As maiores rivalidades da Beleza
Até onde vai o impacto das marcas de Beleza que conhecemos desde sempre? Do século XIX até ao novo milénio, algumas mulheres construíram impérios tão poderosos quanto a escolha do batom que usamos todas as manhãs. E fizeram-no do zero, como contam vários livros e até um musical da Broadway , 'War Paint', sobre a rivalidade entre Helena Rubinstein e Elizabeth Arden.

"Com o design dela e os meus produtos, podíamos ter dominado o mundo", terá dito Helena Rubinstein sobre a rival Elizabeth Arden. Não fosse a moral contrariar-nos, diríamos que o fizeram na mesma. Antes de muitas mulheres nos Estados Unidos e na Europa poderem votar, já Arden e Rubinstein eram milionárias. Sozinhas, sem a ajuda de pais influentes ou maridos ricos, conseguiram-no numa altura em que as grandes marcas começavam com experiências ao fogão e a indústria assentava em personalidades fortes e imprevisíveis. Da competição entre as duas, que nunca se conheceram, nasceram muitos dos cosméticos sem os quais não conseguimos viver, e também um livro, War Paint, escrito pela relações-públicas de moda, Lindy Woodhead, que em 2017 a Broadway transformou num musical com o mesmo nome (que teve na plateia da estreia outra mulher de poder, Hillary Clinton).
É uma história que explica boa parte da indústria de beleza atual e um legado que atravessa questões como o feminismo, as leis do trabalho ou o nascimento da publicidade moderna.

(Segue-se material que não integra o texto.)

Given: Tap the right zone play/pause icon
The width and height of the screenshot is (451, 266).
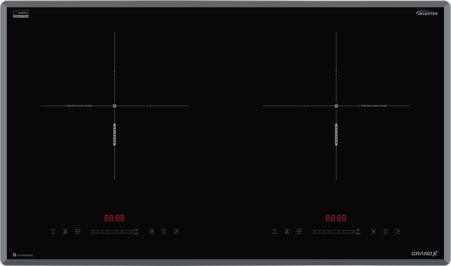Looking at the screenshot, I should point(373,231).
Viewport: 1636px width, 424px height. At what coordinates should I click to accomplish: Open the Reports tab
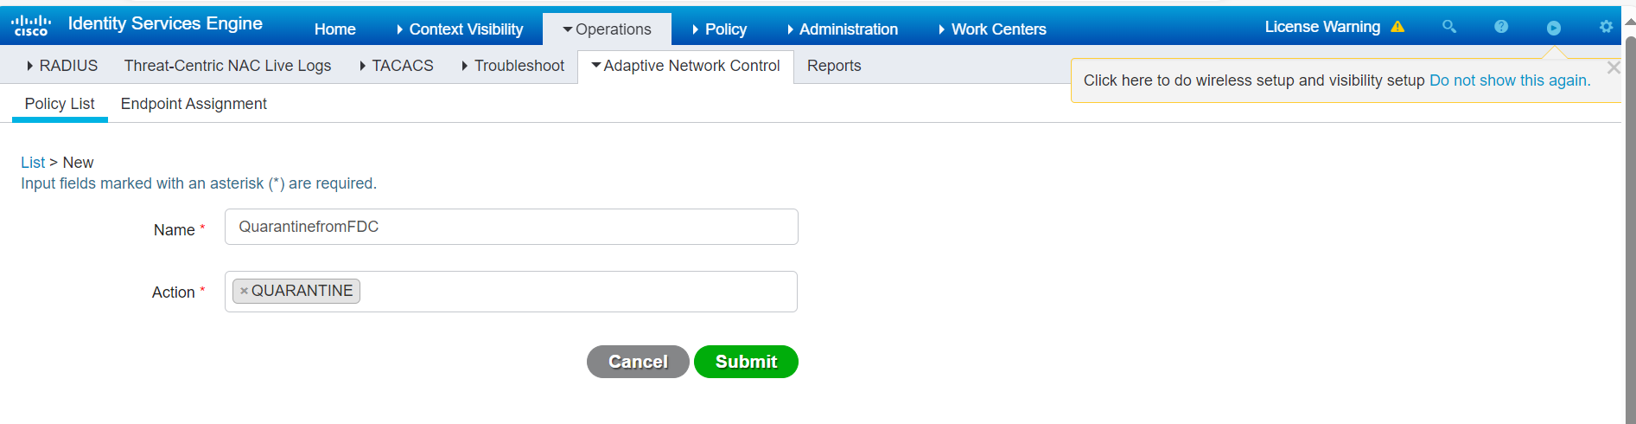click(833, 66)
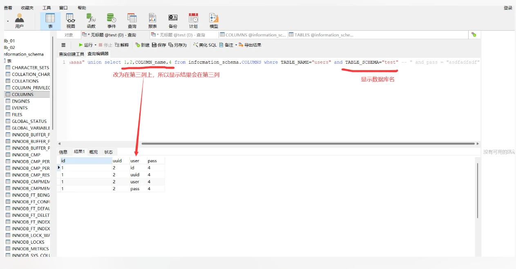Screen dimensions: 516x269
Task: Click the uuid cell in results grid
Action: tap(134, 175)
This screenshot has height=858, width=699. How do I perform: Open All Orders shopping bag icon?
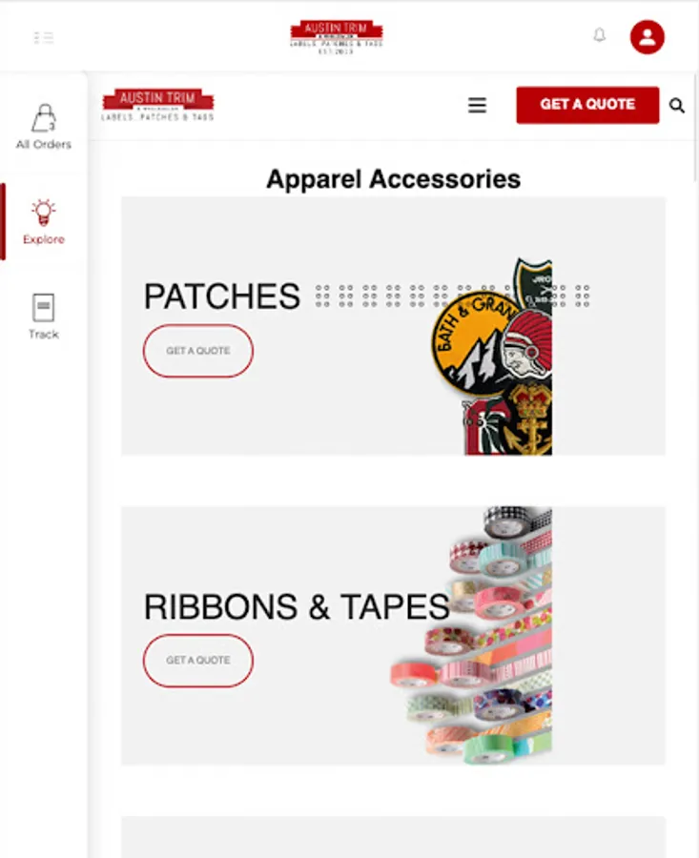point(44,118)
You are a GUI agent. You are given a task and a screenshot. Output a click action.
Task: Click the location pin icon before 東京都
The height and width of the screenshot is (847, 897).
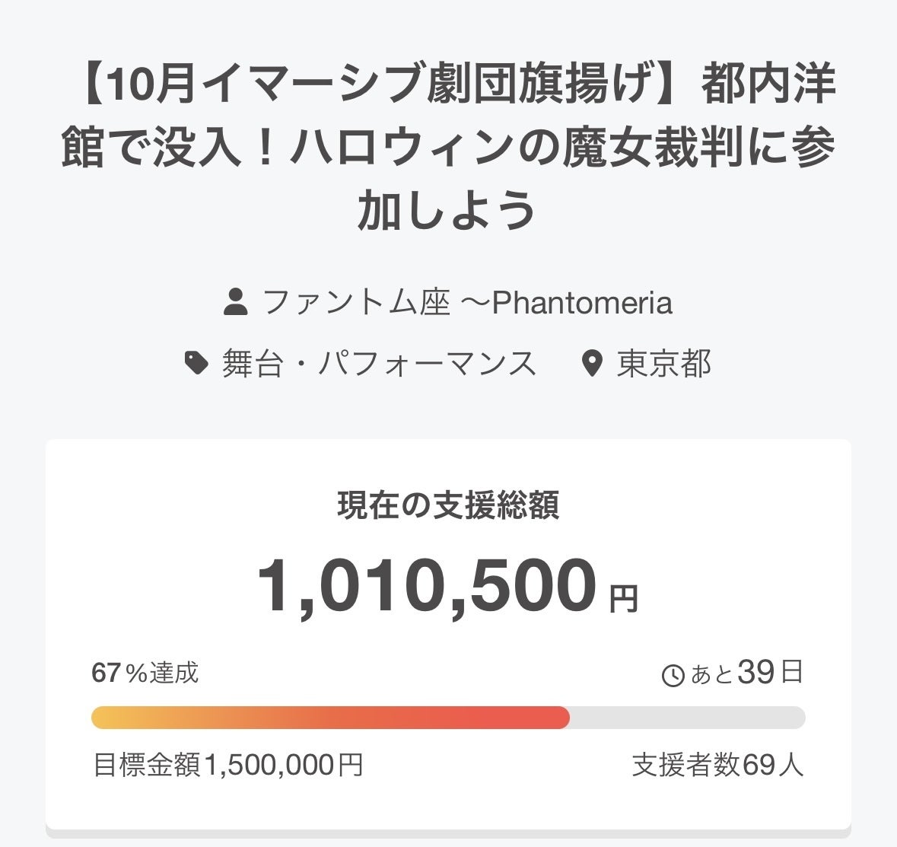click(591, 364)
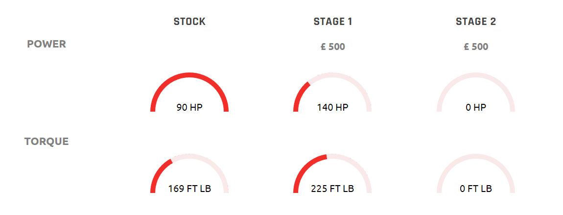Screen dimensions: 563x215
Task: Click the POWER row label
Action: [x=47, y=44]
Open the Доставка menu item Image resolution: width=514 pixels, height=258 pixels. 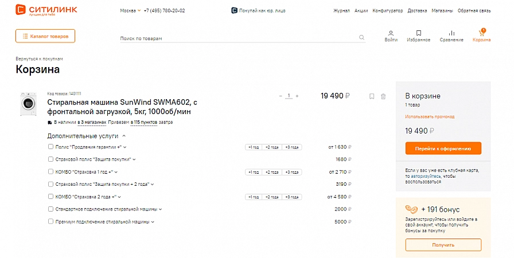coord(417,10)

Há quem prefira chamar-lhes convenções - a escritora feminista Angela Carter é sempre irónica nos textos onde nota o quão curioso é o facto de pintarmos os lábios de vermelho e os olhos de preto sem hesitar sobre nenhum dos seus significados - , mas isso só prova o seu poder.

Aos 26 anos e em plena viragem para o século XX, Florence Nightingale Graham viajou do Canadá para Nova Iorque com ideias de se tornar enfermeira (não fosse o seu nome sugerir isso mesmo). Mas o sangue assustava-a, por isso preferiu arranjar um emprego num salão de beleza, onde os tons do encarnado eram igualmente vibrantes, mas consideravelmente menos perigosos. Aos 29, já tinha lançado a sua própria linha de cosmética e mudado o nome para Elizabeth Arden, um piscar de olho à Rainha Isabel I, que adorava maquilhagem. Seguiu-se um império daqueles que não precisam de influencers, mas influenciavam por si mesmos, fosse a participar nos movimentos das sufragistas, a quem deu batons vermelhos, ou a impulsionar outras pequenas revoluções femininas. Foram as suas ideias, agora tão comuns como os primeiros kits de beleza de viagem, em 1917, ou as makeovers que oferecia às suas clientes.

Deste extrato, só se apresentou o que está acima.